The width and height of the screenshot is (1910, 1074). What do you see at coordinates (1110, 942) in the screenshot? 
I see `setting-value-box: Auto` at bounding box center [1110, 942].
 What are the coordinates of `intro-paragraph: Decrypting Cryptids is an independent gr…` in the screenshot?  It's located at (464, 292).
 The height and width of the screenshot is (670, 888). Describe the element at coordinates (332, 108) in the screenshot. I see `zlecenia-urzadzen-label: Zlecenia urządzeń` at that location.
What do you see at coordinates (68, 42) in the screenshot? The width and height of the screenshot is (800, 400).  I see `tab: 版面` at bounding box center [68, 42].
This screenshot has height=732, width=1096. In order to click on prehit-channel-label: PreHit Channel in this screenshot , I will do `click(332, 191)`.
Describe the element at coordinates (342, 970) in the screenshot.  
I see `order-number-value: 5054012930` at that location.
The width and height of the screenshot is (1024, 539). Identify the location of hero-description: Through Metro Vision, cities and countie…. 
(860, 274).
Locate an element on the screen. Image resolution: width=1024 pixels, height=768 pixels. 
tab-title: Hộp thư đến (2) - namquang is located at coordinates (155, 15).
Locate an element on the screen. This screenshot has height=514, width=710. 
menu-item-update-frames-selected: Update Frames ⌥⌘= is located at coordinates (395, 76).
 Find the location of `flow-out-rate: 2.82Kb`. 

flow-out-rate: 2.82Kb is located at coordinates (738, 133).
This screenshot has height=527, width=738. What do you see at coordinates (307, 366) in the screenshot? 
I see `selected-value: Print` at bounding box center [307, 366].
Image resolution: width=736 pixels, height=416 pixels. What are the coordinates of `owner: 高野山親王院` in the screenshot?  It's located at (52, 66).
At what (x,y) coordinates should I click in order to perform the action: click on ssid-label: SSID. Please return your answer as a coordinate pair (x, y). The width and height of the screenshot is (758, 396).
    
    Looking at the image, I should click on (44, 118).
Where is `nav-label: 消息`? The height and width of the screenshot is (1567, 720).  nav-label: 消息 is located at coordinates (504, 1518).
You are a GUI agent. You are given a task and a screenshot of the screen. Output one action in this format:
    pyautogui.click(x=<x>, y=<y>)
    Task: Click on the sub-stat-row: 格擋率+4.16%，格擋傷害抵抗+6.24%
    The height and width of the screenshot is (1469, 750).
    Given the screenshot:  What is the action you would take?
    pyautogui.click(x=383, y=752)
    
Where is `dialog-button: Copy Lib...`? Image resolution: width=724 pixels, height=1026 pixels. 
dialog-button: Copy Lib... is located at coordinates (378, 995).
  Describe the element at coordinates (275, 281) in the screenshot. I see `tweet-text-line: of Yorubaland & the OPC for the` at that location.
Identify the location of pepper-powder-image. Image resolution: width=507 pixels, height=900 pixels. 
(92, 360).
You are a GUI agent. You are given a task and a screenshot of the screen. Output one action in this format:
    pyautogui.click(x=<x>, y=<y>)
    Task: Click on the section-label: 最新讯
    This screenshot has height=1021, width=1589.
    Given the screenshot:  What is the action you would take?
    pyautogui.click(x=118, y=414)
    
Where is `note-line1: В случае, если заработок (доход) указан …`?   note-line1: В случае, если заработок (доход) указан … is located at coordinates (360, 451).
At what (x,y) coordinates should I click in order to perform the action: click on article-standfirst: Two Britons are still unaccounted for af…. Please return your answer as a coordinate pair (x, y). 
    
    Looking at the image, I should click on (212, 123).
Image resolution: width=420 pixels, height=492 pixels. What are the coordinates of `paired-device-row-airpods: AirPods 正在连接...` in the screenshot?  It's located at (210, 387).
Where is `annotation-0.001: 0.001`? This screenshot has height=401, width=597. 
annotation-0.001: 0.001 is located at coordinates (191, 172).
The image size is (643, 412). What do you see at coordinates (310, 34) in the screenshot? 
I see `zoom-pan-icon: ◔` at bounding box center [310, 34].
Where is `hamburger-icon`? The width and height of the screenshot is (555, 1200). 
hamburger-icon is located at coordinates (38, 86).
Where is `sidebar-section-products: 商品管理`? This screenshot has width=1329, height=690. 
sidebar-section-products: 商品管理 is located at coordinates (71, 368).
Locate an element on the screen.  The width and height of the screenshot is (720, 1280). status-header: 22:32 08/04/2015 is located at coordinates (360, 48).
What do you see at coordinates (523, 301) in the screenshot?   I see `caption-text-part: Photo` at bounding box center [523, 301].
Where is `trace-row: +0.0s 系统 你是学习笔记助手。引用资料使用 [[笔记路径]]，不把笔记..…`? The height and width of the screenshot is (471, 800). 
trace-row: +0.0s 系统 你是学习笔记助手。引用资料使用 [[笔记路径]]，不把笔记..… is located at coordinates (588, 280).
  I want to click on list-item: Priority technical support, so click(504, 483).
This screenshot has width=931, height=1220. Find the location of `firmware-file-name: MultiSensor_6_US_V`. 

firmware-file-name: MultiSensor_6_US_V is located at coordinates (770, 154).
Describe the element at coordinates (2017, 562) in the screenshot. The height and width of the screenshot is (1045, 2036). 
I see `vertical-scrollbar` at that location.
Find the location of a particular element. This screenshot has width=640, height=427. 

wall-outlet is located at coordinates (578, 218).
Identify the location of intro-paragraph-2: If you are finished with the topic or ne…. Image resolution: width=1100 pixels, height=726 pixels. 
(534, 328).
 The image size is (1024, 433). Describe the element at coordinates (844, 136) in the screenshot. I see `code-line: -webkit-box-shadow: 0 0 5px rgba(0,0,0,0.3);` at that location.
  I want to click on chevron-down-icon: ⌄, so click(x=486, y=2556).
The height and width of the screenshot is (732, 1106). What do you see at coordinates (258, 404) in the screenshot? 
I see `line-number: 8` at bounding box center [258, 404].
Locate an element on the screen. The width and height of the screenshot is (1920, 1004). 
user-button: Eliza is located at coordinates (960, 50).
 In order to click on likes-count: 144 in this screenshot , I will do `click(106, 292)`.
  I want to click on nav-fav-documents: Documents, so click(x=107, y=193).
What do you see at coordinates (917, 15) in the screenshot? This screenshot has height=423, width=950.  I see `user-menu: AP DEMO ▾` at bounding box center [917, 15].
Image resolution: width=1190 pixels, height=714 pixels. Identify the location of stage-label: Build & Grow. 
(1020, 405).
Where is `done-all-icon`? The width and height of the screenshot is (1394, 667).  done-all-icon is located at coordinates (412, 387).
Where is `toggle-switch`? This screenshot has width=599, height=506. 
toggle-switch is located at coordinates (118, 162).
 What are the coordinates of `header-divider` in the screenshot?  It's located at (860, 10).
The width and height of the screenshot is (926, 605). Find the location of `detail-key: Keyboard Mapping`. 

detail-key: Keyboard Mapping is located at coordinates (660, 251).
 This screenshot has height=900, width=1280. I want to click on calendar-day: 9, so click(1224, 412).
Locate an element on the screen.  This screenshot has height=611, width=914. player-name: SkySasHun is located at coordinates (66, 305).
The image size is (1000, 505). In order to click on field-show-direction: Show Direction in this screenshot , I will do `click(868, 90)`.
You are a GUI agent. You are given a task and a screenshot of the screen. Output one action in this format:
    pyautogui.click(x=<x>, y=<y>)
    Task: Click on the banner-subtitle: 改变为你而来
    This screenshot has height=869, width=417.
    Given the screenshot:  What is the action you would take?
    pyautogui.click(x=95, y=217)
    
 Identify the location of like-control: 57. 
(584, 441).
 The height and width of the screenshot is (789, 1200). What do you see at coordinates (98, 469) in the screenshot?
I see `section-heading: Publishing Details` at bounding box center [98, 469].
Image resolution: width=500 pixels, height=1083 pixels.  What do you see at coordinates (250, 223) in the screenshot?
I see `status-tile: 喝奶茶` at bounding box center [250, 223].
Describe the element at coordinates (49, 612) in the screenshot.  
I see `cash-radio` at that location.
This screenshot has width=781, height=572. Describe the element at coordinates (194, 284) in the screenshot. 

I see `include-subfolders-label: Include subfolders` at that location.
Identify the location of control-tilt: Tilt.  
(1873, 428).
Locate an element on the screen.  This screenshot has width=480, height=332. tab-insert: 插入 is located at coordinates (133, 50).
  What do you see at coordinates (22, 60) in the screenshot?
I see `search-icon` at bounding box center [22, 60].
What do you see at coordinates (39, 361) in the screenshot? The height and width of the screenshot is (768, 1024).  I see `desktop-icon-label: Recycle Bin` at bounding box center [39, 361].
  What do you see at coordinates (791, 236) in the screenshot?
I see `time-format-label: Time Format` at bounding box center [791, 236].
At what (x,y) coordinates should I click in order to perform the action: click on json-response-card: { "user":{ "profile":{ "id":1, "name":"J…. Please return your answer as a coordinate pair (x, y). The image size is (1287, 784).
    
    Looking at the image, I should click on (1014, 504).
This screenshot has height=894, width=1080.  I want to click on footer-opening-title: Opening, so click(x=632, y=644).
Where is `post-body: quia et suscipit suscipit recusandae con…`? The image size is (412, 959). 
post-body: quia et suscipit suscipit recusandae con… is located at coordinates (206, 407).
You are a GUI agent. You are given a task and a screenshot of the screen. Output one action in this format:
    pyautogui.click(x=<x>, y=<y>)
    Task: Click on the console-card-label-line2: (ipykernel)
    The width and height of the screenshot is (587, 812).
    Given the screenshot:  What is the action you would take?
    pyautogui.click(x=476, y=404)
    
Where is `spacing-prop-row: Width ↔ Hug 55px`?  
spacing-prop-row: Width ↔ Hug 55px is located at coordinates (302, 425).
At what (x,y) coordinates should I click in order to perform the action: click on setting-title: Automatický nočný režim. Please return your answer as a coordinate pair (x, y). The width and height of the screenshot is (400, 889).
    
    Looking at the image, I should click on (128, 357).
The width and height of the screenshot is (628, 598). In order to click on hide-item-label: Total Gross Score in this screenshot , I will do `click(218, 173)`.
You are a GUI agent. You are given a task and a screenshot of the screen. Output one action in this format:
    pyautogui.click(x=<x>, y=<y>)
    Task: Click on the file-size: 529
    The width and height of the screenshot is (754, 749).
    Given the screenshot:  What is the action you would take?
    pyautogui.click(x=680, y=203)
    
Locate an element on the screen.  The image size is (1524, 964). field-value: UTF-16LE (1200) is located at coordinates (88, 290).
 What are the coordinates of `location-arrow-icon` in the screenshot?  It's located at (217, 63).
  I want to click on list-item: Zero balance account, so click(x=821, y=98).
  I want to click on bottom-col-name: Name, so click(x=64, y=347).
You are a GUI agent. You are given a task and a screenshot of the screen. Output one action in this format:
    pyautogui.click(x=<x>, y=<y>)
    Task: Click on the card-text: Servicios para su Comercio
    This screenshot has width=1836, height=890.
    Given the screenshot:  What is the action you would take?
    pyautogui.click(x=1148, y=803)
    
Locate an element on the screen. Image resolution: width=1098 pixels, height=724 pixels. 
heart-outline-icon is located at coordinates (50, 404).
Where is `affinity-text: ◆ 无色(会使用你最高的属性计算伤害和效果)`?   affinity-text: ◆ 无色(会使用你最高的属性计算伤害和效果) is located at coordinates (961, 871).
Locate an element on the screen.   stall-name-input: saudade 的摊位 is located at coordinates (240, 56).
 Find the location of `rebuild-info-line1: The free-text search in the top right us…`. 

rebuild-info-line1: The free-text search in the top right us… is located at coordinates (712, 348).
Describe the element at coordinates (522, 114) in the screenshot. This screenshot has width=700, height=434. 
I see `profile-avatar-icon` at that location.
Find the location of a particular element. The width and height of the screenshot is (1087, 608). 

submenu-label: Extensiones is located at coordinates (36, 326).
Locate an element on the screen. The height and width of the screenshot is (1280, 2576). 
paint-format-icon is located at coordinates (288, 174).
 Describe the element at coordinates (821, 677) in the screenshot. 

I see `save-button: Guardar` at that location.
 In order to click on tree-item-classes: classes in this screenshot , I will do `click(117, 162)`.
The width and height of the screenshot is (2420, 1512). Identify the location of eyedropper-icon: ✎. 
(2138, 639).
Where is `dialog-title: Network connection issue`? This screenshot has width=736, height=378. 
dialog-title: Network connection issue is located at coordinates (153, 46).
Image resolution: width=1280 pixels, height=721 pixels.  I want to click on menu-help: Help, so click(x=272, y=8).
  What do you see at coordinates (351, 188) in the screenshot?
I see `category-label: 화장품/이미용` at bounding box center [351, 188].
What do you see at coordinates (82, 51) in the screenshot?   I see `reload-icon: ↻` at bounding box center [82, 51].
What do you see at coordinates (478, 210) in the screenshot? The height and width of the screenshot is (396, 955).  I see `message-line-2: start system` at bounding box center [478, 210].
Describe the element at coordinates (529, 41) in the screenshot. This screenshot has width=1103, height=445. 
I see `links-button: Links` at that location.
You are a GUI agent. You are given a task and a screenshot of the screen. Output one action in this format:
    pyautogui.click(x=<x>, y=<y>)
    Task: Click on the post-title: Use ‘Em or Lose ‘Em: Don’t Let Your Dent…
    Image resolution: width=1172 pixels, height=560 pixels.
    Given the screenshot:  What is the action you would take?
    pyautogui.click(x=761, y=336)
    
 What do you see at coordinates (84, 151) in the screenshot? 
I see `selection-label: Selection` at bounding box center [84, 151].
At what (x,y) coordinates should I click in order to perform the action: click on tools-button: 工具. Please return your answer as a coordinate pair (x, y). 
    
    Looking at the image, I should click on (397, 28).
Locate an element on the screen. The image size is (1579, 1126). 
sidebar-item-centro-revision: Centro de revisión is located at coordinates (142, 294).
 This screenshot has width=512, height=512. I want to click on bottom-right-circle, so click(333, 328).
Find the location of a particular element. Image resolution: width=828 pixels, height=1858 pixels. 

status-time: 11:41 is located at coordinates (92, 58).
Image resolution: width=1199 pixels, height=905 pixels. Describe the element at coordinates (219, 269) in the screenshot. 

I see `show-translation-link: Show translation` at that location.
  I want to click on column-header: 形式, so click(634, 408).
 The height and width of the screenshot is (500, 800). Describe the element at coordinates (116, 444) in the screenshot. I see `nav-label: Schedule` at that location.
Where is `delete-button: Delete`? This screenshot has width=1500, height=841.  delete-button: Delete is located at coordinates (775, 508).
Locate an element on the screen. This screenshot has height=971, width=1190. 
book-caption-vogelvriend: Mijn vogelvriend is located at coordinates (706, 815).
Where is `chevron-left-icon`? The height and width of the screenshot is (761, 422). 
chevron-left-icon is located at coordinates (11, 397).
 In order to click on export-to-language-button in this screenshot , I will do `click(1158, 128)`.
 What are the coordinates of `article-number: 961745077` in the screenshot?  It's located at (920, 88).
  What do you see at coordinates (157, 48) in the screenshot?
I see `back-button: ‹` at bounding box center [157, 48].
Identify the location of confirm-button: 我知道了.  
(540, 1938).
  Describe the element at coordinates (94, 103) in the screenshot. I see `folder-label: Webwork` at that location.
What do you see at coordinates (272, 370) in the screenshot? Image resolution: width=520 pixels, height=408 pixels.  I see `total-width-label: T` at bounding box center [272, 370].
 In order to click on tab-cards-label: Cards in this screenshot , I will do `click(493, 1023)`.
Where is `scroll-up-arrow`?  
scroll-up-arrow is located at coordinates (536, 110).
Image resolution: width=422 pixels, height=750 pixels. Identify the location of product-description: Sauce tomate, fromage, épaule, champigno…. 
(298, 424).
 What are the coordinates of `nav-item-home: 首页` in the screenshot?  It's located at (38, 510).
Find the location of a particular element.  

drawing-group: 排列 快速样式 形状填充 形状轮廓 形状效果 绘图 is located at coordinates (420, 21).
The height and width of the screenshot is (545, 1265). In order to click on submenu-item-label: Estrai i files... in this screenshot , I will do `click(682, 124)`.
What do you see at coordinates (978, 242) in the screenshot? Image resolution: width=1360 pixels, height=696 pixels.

▶ WHAT TO PRODUCE
Retype the records above, beginning with the line that contains "I want to click on nav-fav-documents: Documents, so" and ending with the line that contains "The image size is (1000, 505).", both included.

▶ YOUR RESPONSE
  I want to click on nav-fav-documents: Documents, so click(x=107, y=193).
What do you see at coordinates (917, 15) in the screenshot? This screenshot has height=423, width=950.  I see `user-menu: AP DEMO ▾` at bounding box center [917, 15].
Image resolution: width=1190 pixels, height=714 pixels. Identify the location of stage-label: Build & Grow. 
(1020, 405).
Where is `done-all-icon`? The width and height of the screenshot is (1394, 667).  done-all-icon is located at coordinates (412, 387).
Where is `toggle-switch`? This screenshot has width=599, height=506. 
toggle-switch is located at coordinates (118, 162).
 What are the coordinates of `header-divider` in the screenshot?  It's located at (860, 10).
The width and height of the screenshot is (926, 605). Find the location of `detail-key: Keyboard Mapping`. 

detail-key: Keyboard Mapping is located at coordinates (660, 251).
 This screenshot has height=900, width=1280. I want to click on calendar-day: 9, so click(1224, 412).
Locate an element on the screen.  This screenshot has height=611, width=914. player-name: SkySasHun is located at coordinates (66, 305).
The image size is (1000, 505). In order to click on field-show-direction: Show Direction in this screenshot , I will do `click(868, 90)`.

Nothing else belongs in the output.